Historically America has never used its space force to attack anyone. Meanwhile, China literally invaded and annexed Tibet in 1951 [3] and continues to use no uncertain terms about its intentions in respect of Taiwan [4].

[1] https://www.forbes.com/sites/alexandralevine/2023/05/30/tikt...

[2] https://www.ecfr.gov/current/title-15/subtitle-A/part-7/subp...

[3] https://en.wikipedia.org/wiki/Annexation_of_Tibet_by_the_Peo...

[4] https://www.reuters.com/world/china/china-drops-peaceful-reu...


(1) We are talking about an existential threat to the US. The idea that China is literally going to take its navy/army and try invading the US.

(2) Taiwan and Tibet are different cases and could not be considered clear and cut cases of invasion and annexation.

(3) Tibet and Taiwan was never internationally recognized as independent and were/are considered a part of Qing, later Republic of China and later by most nations as a part of a "China" whether now the PRC or previously ROC. They tried to secede, similarly like what happens during a civil war. Therefore they did/do not have what people call Westphalian sovereignty. We similarly e.g. also don't talk about the South during the Civil War as being a separate internationally recognized state. And therefore we also do not talk about the Union invading a different nation, the Confederacy, but simply a civil war within a nation. Nor do we say that the Union annex the Confederacy.

Taiwan has the same constitution, national anthem, flag, etc. as the Republic of China under Sun Yatsen. It still regards all of China, which includes all of the mainland territories as part of its territory, and Taiwan is a mere province, which is considered "Free China". It was the previous Chinese government before the PRC took control during a civil war in 1949. That civil war in a sense never ended. And throughout Chinese history there has been many cases where essentially civil wars took e.g. a 100+ years to settle, but there was sometimes periods of relatively peace between parties, even a trading relationship. A famous one is e.g. the Three Kingdoms period.


> We are talking about an existential threat to the US

What? No. We’re talking about Xi invading Taiwan. That causes war between China and the U.S., U.K., Australia, Japan and India.

> Taiwan and Tibet are different cases and could not be considered clear and cut cases of invasion and annexation

Oookay buddy.

> Tibet and Taiwan was never internationally recognized as independent and were/are considered a part of Qing

A lot of Western China wasn’t historically China. Hence why Beijing has to commit crimes against humanity to integrate it [1]. We can play this game endlessly for any piece of territory.

> That civil war in a sense never ended

Just so it’s clear to the thread, the pro-TikTok’er here is an avid advocate of China invading Taiwan, and thus war between America and China. This is why we need to dismember TikTok from ByteDance or remove it from app stores.

[1] https://www.ohchr.org/sites/default/files/documents/countrie...


Can't wait the not to be owned by USA/EU/UK rules spread out like wildfire.

It will be especially interesting when Trump admin starts getting its way next year. The USA fucked up badly by pivoting into being fake China.
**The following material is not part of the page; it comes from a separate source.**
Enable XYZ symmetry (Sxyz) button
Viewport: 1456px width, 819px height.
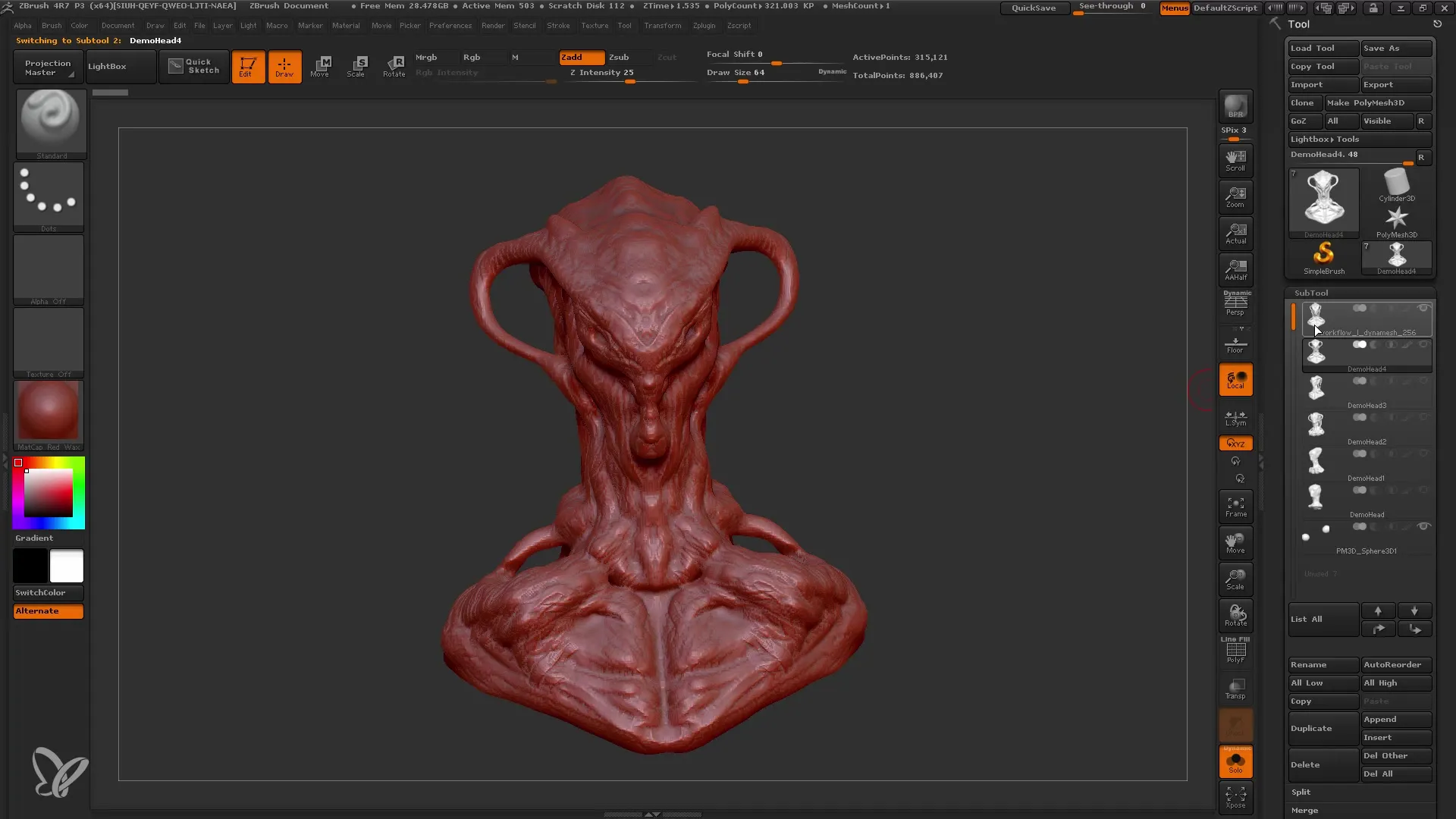[1236, 443]
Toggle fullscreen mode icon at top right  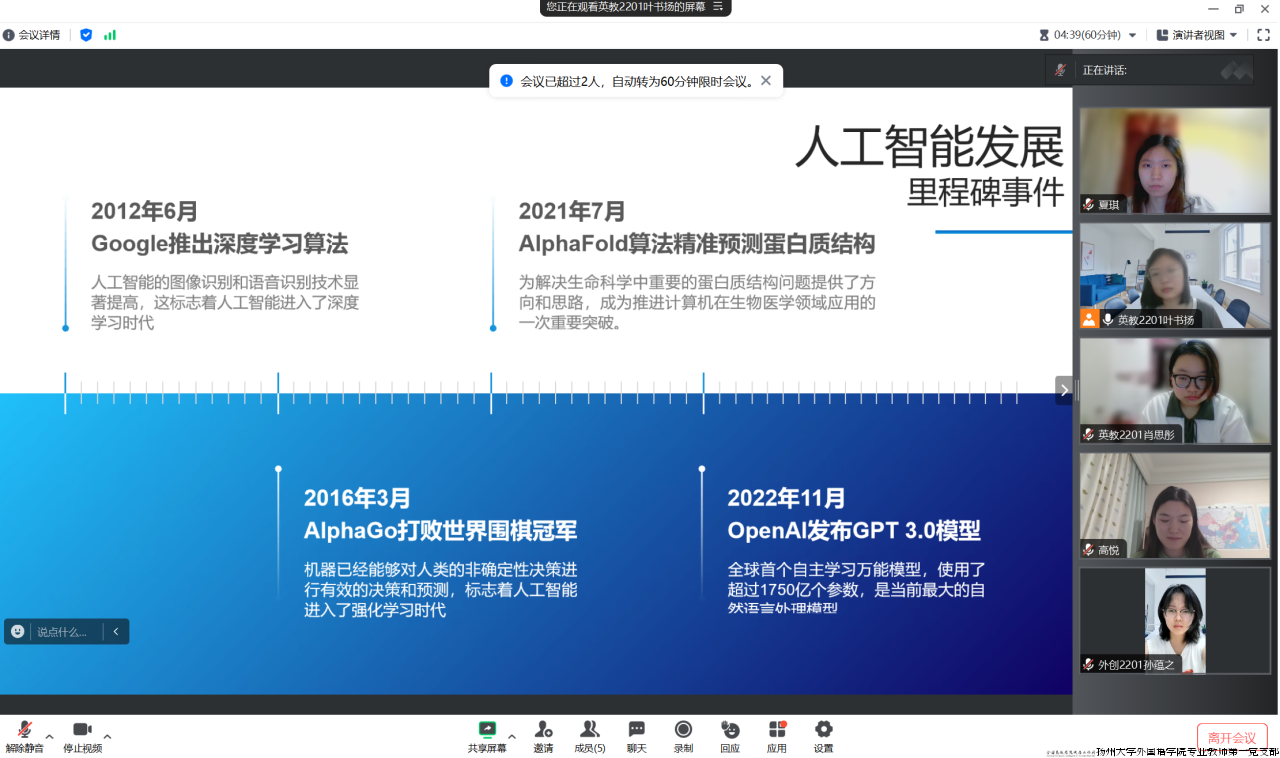point(1263,35)
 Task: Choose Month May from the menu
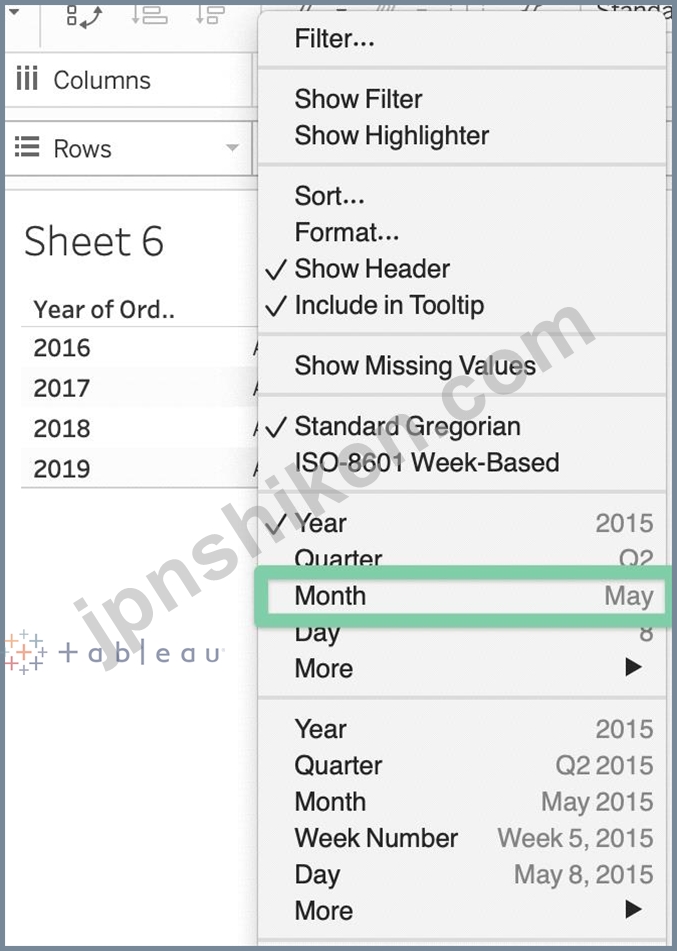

Regulated means a framework of doing business, its not a ban. For example, the government can decide that car from now on have to use lead-free gasoline. That's not ban on cars, it means that from now on the cars should run lead-free.

EU isn't banning American social media, its banning certain practices and if the American social media companies want to do business they simply don't do these things and they will be fine. Unless, you know, forcing Meta to sell to Luxotica or something.


TikTok isn’t banned, it is merely required to not be owned by a Chinese company. It’s possible this results in a de facto ban but we don’t know yet.

Similarly, other regulations may become so onerous as to result in de facto bans. There’s not really a sharp distinction.


Not to be owned by Chinese today, not to be owned American/EU/UK etc. in the years to come around the globe.